Alors, âgée seulement de 19 ans, la pauvre Sissi avait été ébranlée par ce deuil surtout se faisant mille reproches et se sentant responsable de la mort de « leur petit ange ».

Andrássy connaît cet épisode et  comprend immédiatement de quelles natures sont les pensées de la jeune femme, involontairement il a un geste de la main vers elle et dans ses yeux elle lit une profonde compréhension et une chaude sympathie qu'il ne cherche pas à dissimuler. Elle sent que le comte peut être aussi généreux, chaleureux – comment disait Ida déjà ? « un ami sincère, dévoué et digne de confiance ». Elle le regarde un peu plus attentivement : aux coins des yeux de fines rides qui témoignent de sa vie (1), lui semblent rassurantes. Instinctivement, elle sent qu'elle pourrait se confier à cet homme-là.

Elle abandonne toute crainte et reprend sa conversation sur le sujet qui lui tient à cœur : la Hongrie. Elle en parle avec tant d'enthousiasme, qu'Andrássy est ému de sentir vibrer dans la voix de la jeune femme la même passion qui l'anime lorsqu'il parle de son pays.

-        Voyez-vous, lui confie-t-elle, quand les affaires de l'empereur vont mal en Italie, cela me peine, mais quand il en va de même pour la Hongrie, cela me tue.

 

C'est le cœur battant qu'il s'incline de nouveau et la regarde s'éloigner, longue silhouette fine qui semble glisser plutôt que marcher.

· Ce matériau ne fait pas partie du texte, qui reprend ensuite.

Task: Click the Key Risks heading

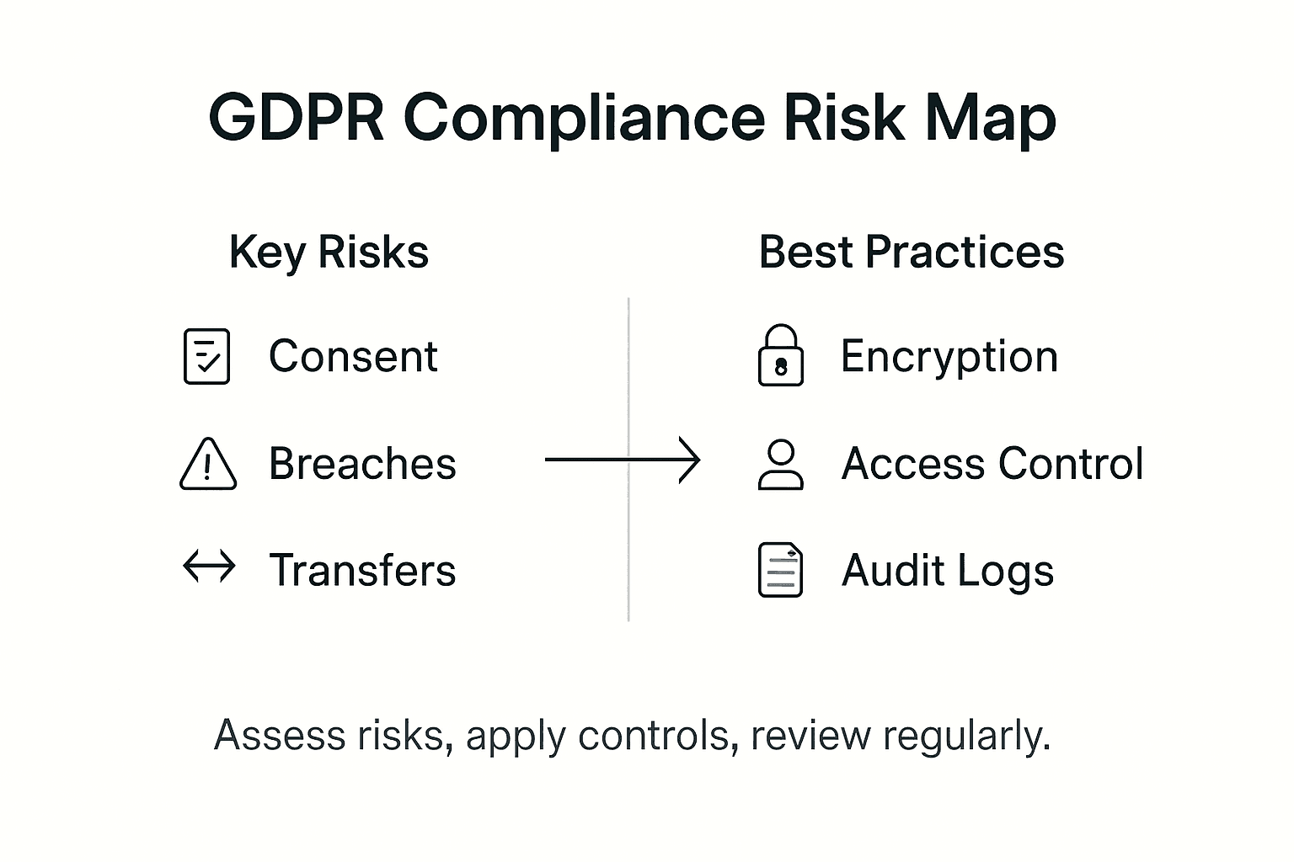Action: 329,252
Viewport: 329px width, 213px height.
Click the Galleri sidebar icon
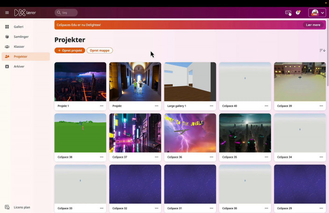[7, 27]
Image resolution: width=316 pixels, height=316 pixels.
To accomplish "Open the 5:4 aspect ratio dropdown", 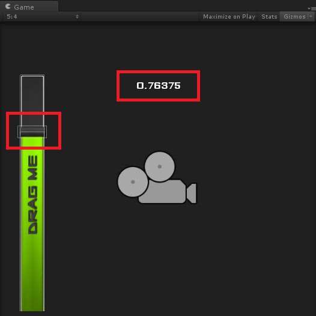I will [x=41, y=17].
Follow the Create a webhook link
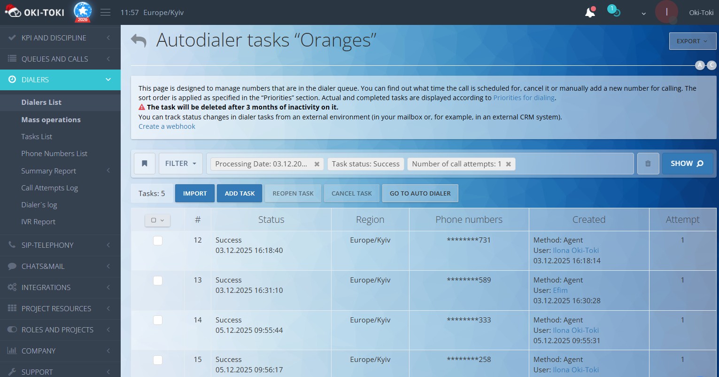Screen dimensions: 719x377 pos(167,126)
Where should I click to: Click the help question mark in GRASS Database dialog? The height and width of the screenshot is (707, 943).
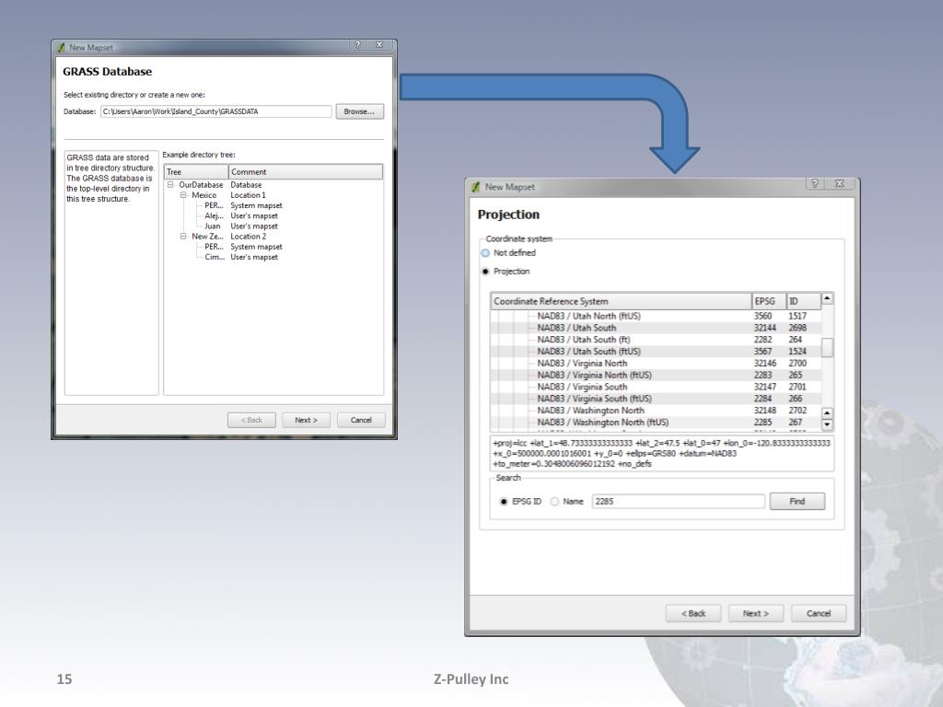[x=357, y=45]
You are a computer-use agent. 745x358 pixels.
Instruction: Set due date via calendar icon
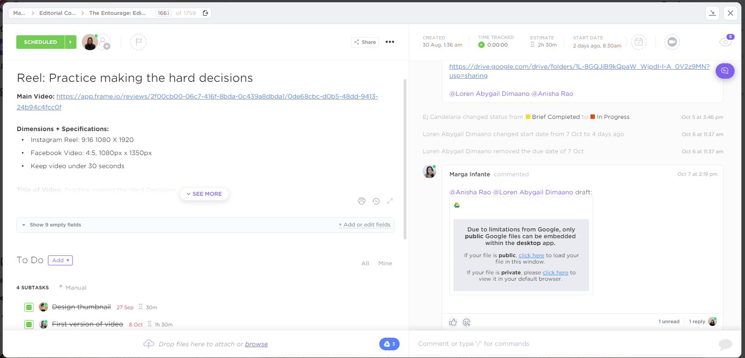tap(639, 42)
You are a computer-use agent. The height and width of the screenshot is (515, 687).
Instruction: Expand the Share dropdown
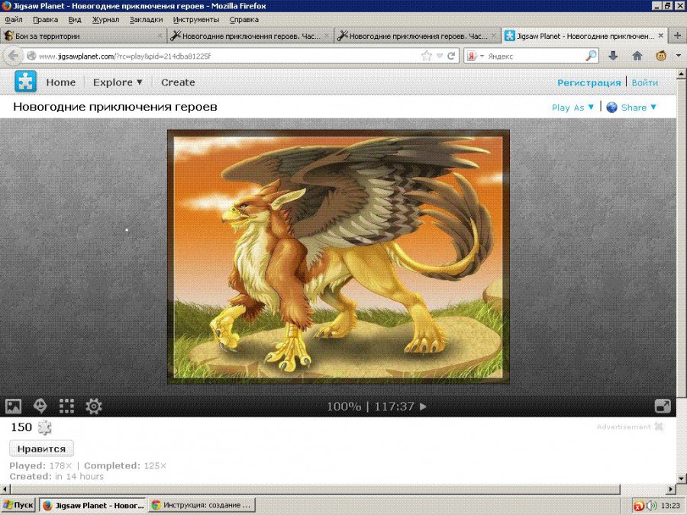tap(632, 108)
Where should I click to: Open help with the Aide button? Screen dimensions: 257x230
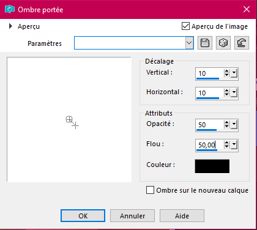[182, 216]
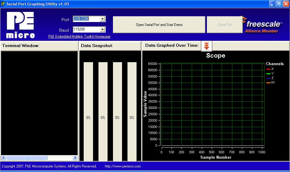
Task: Select the orange W channel swatch
Action: [268, 82]
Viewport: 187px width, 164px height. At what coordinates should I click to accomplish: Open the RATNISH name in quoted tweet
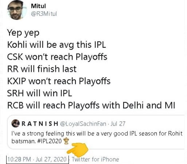pos(40,124)
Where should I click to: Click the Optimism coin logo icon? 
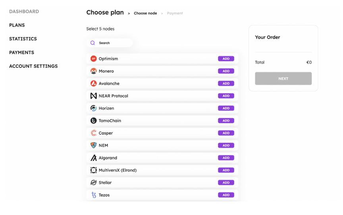94,59

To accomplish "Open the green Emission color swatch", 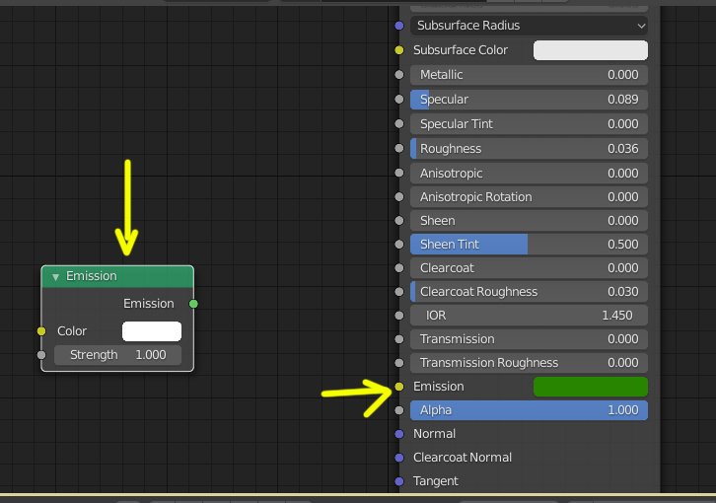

Il est fier qu'elle ait déjà pu s'intéresser à son pays, il espère de tout cœur lui faire découvrir encore plus profondément l'âme magyare.

Il faut que je lui fasse connaître les problèmes des Hongrois, nos souffrances, nos souhaits pour l'avenir de notre pays, je suis sûr qu'elle comprendra le sens de nos revendications et défendra notre point de vue auprès de l'empereur, pense-t-il en lui-même alors qu'il se retire au milieu de ses compatriotes.

 

(1) Il était âgé de 42 ans alors qu'Elizabeth n'en avait que 28.